そして同氏は「あなた方が人々の生活に寄り添えるようになる手助けがしたい」と述べ、新しいモバイル広告ツールである「Facebook Audience Network」が唯一の製品発表だと思える以外、あまり目玉の無かったF8カンファレンスを締めくくった。
モットーの変更は、FacebookとZuckerberg氏が成長し、より真剣になってきていることを示している。
ソフトウェア調査会社IDCのプログラムディレクターであるAl Hilwa氏は「これは同社が創業10周年をめどにして真剣に自らを見つめ直した表れだと考えている。自社の開発者エコシステムに向かう姿勢に、明らかに成熟した雰囲気がある」と述べた。

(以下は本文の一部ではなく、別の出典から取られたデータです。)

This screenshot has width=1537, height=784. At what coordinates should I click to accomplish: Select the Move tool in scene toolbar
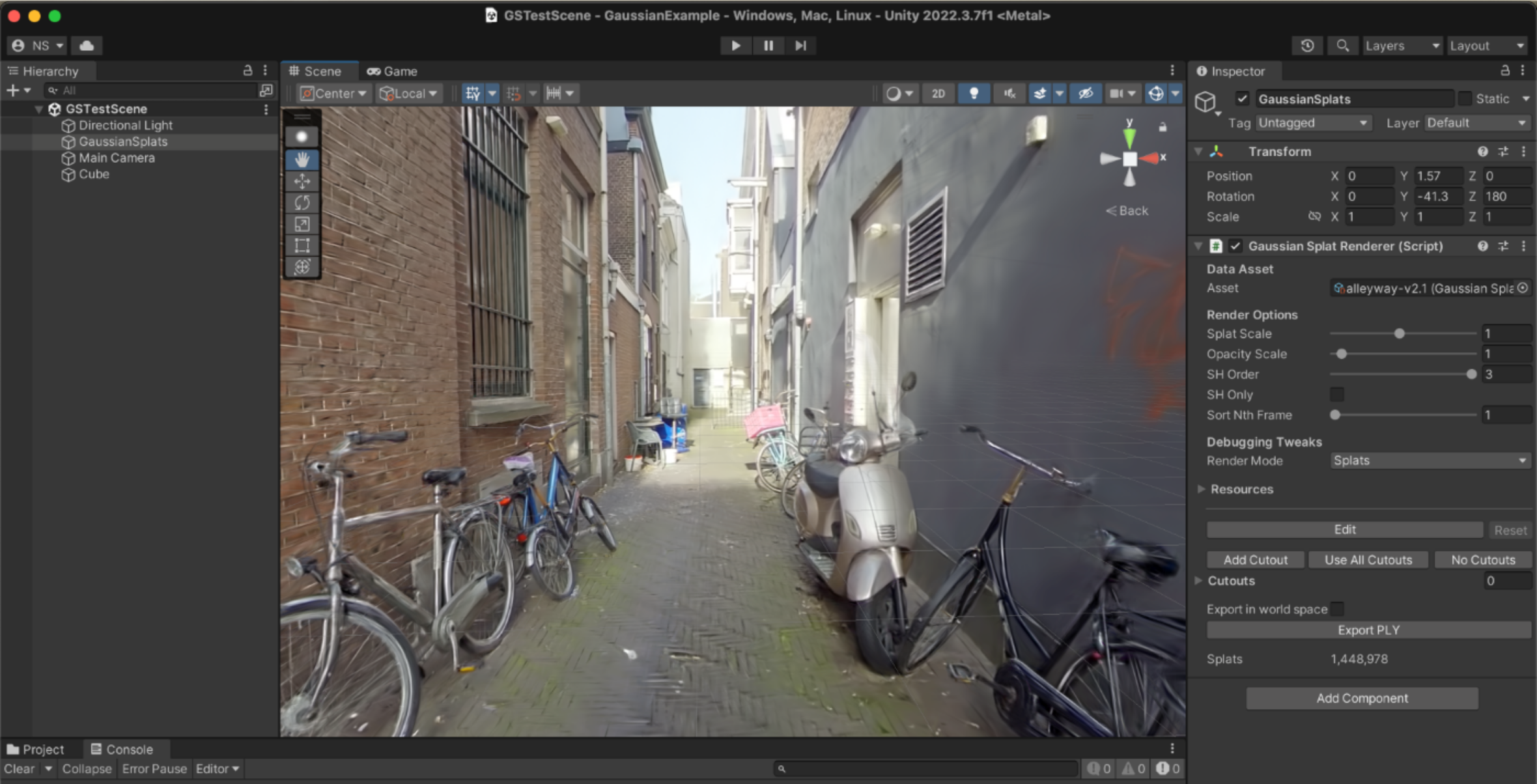pos(302,181)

しかし、今では12億8000万人のユーザーを抱え、モバイル分野を収益の柱としているFacebookにとってこのシフトは、成長とユーザビリティを同社に依存している開発者らに対する扱いの変化をも意味している。同社が2013年に買収したParseは25万件ものアプリを支える強力な開発者向けツールとなっており、「Facebook Connect」、そして「Facebook Login」はアプリのユーザーベースを増やす主流の方法となり、同社は大事にしなければならないさまざまな規模のパートナーを数多く抱えているのである。
Zuckerberg氏はF8カンファレンスの開催前に、WiredのSteven Levy氏からモットーの変更に関して尋ねられた際、「構築するものが10回も直さなくてもよいのであれば、それを土台に前進できるためだ。人々がすべてのモバイルプラットフォーム上であらゆるアプリを構築するための重要なインフラとして、信頼してもらえるようにするための、本当の変化なのだ」と述べた。
Facebookのプラットフォームを開発者の頭の中で最優先事項としてとどめておくうえで、安定したインフラが同社にとって不可欠となっている。また同社は、開発者が最適なパフォーマンスを容易に達成できるよう、Appleの「iOS」やGoogleの「Android」といったモバイルOS間のギャップを埋めるための橋渡しをしたいと考えており、こういったインフラはそのためにも不可欠となっている。